By Robert Johnson Jr.
Manège â Trois is a French-American band whose work combines the liveliness of New Orleans swing and the vivid ambience of the Parisian world.
The band, composed of Susan Laurence (accordion), Mark Chenevert (clarinet), and Bertrand Laurence (guitar and vocals) performed a variety of songs comprised of French renditions of famous jazz numbers and pop chanson with blues-inspired flourish, on top of their brand of swing and waltz.
Before the group opened the 14-song set, Bertrand gave a brief history lesson on an instrument that none of them play on stage: the musette – which is what most people would know as the “bagpipes” – to provide context for their first instrumental piece serving as an “example of the musette sound.”
This performance was followed by two more instrumental pieces, both preluded with historical contexts of musical developments and styles, such as swing waltz – a style of music that made waves through France that made use of complex, three-four waltz timings.
“After World War I, music started to become more refined,” Bertrand told the audience before the trio showed the evolution in sophistication.
As the group wrapped up their opening set of songs, Bertrand began to talk to the audience about musical figures like Django Reinhardt and Èdith Piaf and how they were instrumental to the success of music and its development in France.
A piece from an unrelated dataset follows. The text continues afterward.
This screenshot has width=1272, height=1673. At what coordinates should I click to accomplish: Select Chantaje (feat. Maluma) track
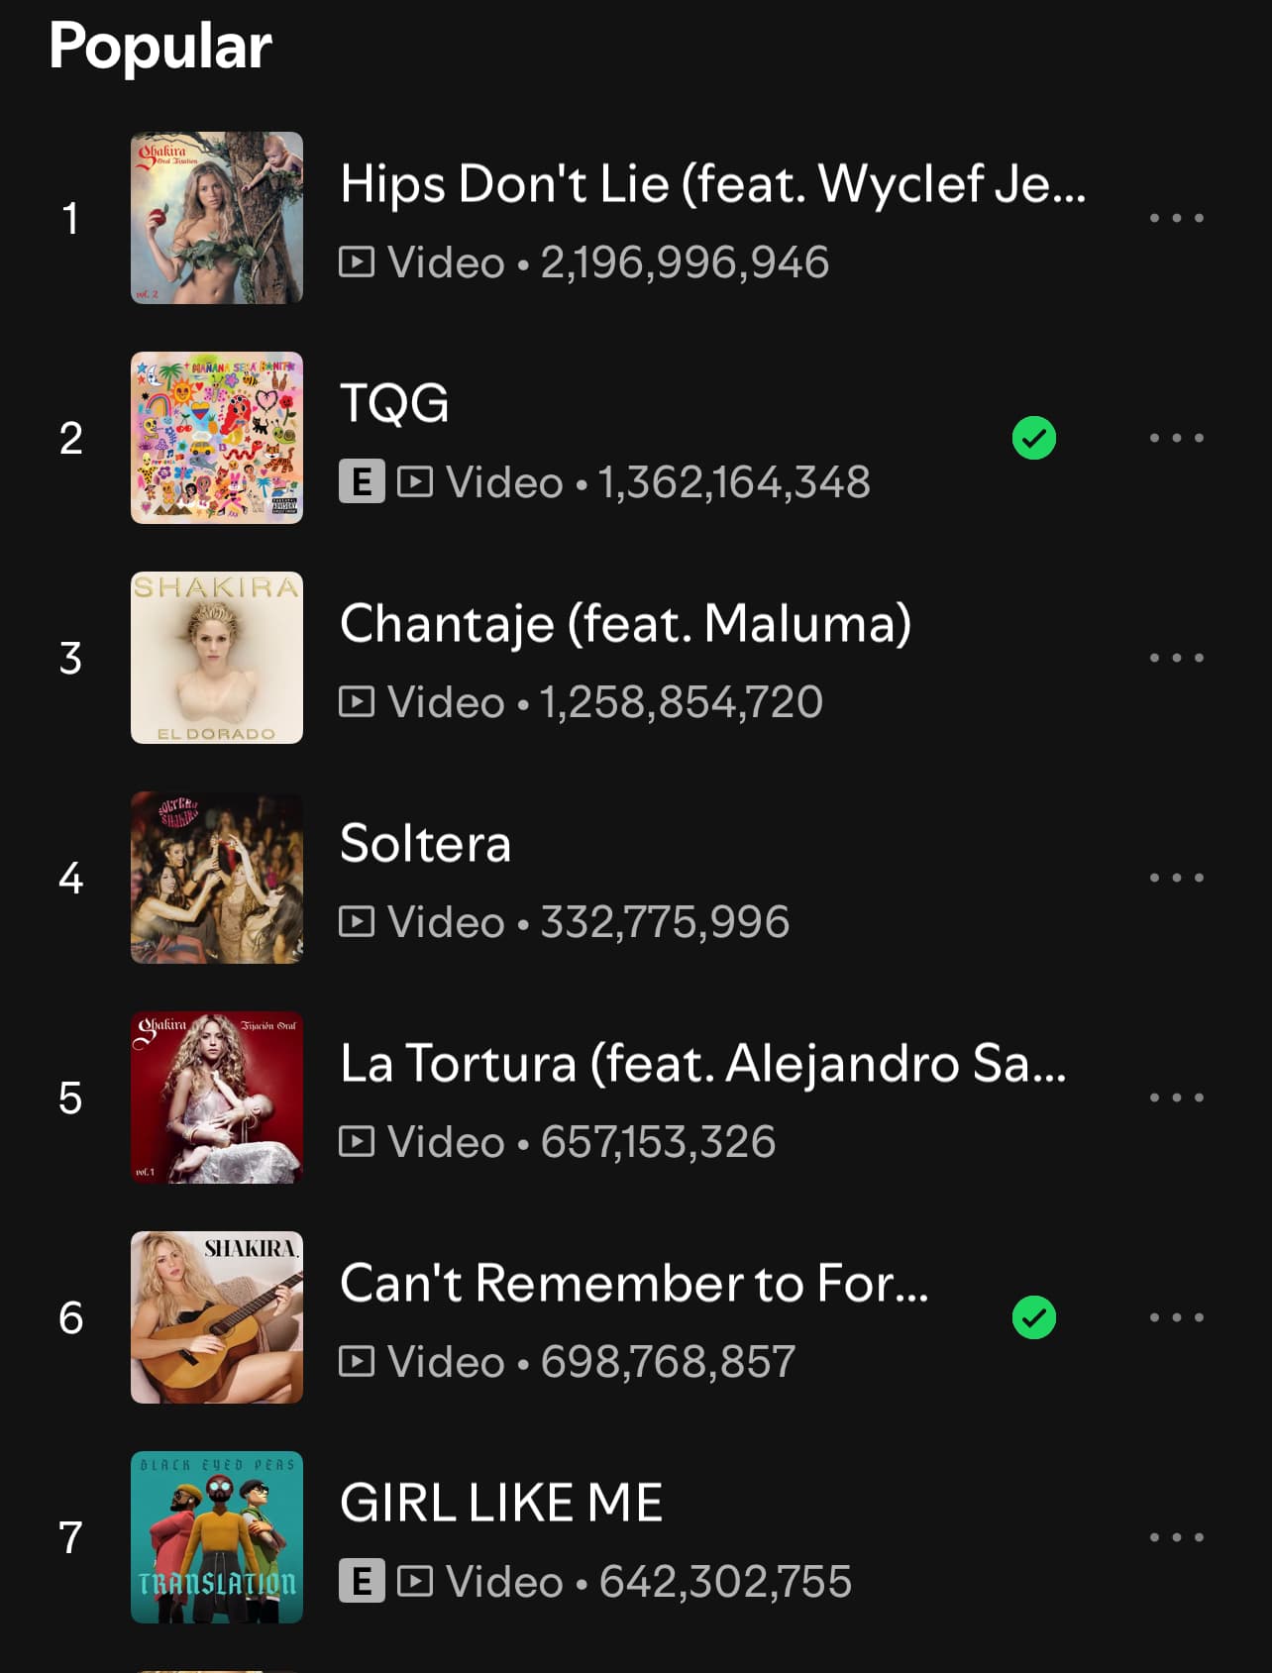(x=625, y=624)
Bertrand said Piaf had that “French gargling” singing style that became popular in the ’40s.
After the band performed another song, the first one featuring Bertrand’s vocal e\orts, the trio played “La java des bombes atomiques” (“The Atomic Bomb Java”), an anti-war-era song disguised as a speedy, danceable polka tune.
They took a break in the middle of the song, allowing Bertrand to not only collect himself after his blisteringly fast lyricism, but also to provide yet another history lesson, this time about France and its involvement with building atomic bombs. He also pointed out how there were two endings to the song, showcasing censorship laws in the government at the time.
“This is not the stereotypical French music you came here for,” Chenevert said after the trio finished playing their first non-waltz song, “Graine d’ananar” (“Seed of Ananar”), before immediately launching themselves into a cover of a Louis Armstrong song in French, complete with a clarinet solo by Chenevert.
During the last leg of the concert, the trio played a song from Bertrand’s childhood, Nino Ferrer’s 1971, “La Maison près de la fontaine” (“The House Near the Fountain”) in the style of how his father sang it to him in his youth. It gave everyone a chance to reflect on where they came from.
“I hope this reminds you of your childhood ... and the smell of gasoline,” remarked Bertrand, before plucking his guitar.
The set went into an encore once Bertrand asked the audience if they wanted “one more,” performing “Vieille canaille” (“You Old Rascal”). He said it was “a song about revenge.”
Freshman Nicholas Miranda enjoyed the performance. He said he “didn’t expect it to be as good as it was.”
The next Midday Performance in the series is on Oct. 29 at 1:30 p.m. in the Heineman Ecumenical Center and will feature Joseph Van Hassel.